Laut den Berichten, die wir aufseiten von Google untersucht haben, lieben es die Menschen wirklich mehr, sich über das Mobiltelefon mit dem Internet zu verbinden. Das fasst wohl kurz zusammen, warum wir so beharrlich sind.
Andererseits sind die wesentlichen Aspekte, auf die man achten muss, dass das mobile Design dem Desktop-Design ähneln, funktional sein und den Kaufprozess erleichtern sollte.
3. SSL-Zertifikat
SSL ist nicht alles, aber es ist sehr viel. Zunächst einmal bringen Sie die Daten Ihrer Besucher hinter eine Firewall. Danach erfüllen Sie auch den Wunsch von Riesen wie Google. Hierzu gebe ich Ihnen einen Tipp: Wenn Sie Ihren Kunden die Seiten erklären, auf denen das SSL-Zertifikat aktiv ist, und ihnen mitteilen, dass sie sich bei aktivem SSL in einer sicheren Umgebung befinden, sorgen Sie für zusätzliches Vertrauen in Ihre Website.
4. Social-Media-Vorlage
Lassen Sie uns in diesem Punkt zunächst noch einmal einig sein: Das bloße Teilen von Produktlinks auf Ihren Social-Media-Kanälen ist kein Social-Media-Management.

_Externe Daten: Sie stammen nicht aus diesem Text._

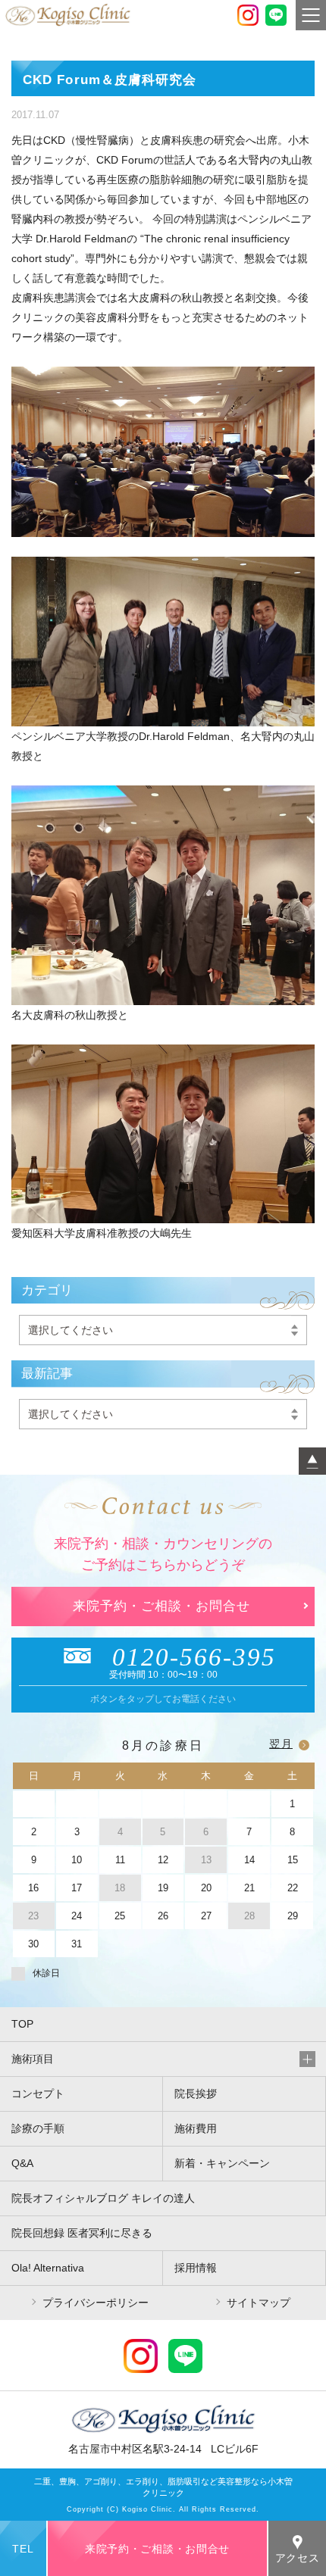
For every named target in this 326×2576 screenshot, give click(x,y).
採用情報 (195, 2268)
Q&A (22, 2163)
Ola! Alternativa (47, 2268)
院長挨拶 (195, 2093)
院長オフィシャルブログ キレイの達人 (103, 2198)
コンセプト (37, 2093)
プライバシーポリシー (95, 2303)
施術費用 (195, 2128)
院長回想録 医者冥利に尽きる (81, 2233)
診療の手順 (37, 2128)
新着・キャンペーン (222, 2163)
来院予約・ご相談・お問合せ (161, 1606)
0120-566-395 (194, 1657)
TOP (22, 2024)
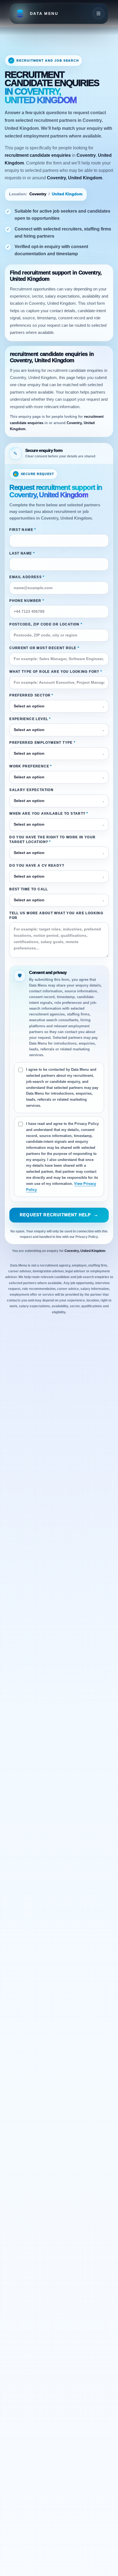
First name (22, 529)
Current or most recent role (44, 648)
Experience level (30, 719)
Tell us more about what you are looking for (56, 915)
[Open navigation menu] (98, 13)
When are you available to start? (48, 813)
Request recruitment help (59, 1215)
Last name (22, 553)
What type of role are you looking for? (55, 671)
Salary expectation (31, 790)
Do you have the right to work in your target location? (52, 840)
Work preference (30, 766)
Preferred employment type (42, 742)
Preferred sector (31, 695)
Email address (26, 577)
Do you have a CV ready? (36, 865)
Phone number (26, 600)
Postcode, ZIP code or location (45, 624)
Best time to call (28, 889)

Was sollten wir also tun? Es gilt, einige Grafiken festzulegen, die passend zur Linie Ihres Unternehmens gestaltet sind, und dafür zu sorgen, dass diese Grafiken geteilt werden. Wenn Sie sich mit Grafikdesign nicht auskennen, ist es ratsam, Hilfe von einem Profi in Anspruch zu nehmen.
5. Werbevorlage
Ein festes Template für Werbeanzeigen zu haben, die geschaltet werden, um mehr Besucher auf Ihre Website zu locken und folglich mehr Verkäufe zu generieren, ist ein zusätzlicher Vertrauensfaktor. Wenn Sie Bannerwerbung mit Vorlagen erstellen, die dem Design Ihrer Website ähneln, werden Besucher, die auf Ihre Website gelangen und zufrieden sind, Ihre Website wiedererkennen, wenn sie dieselbe Werbung später wiedersehen.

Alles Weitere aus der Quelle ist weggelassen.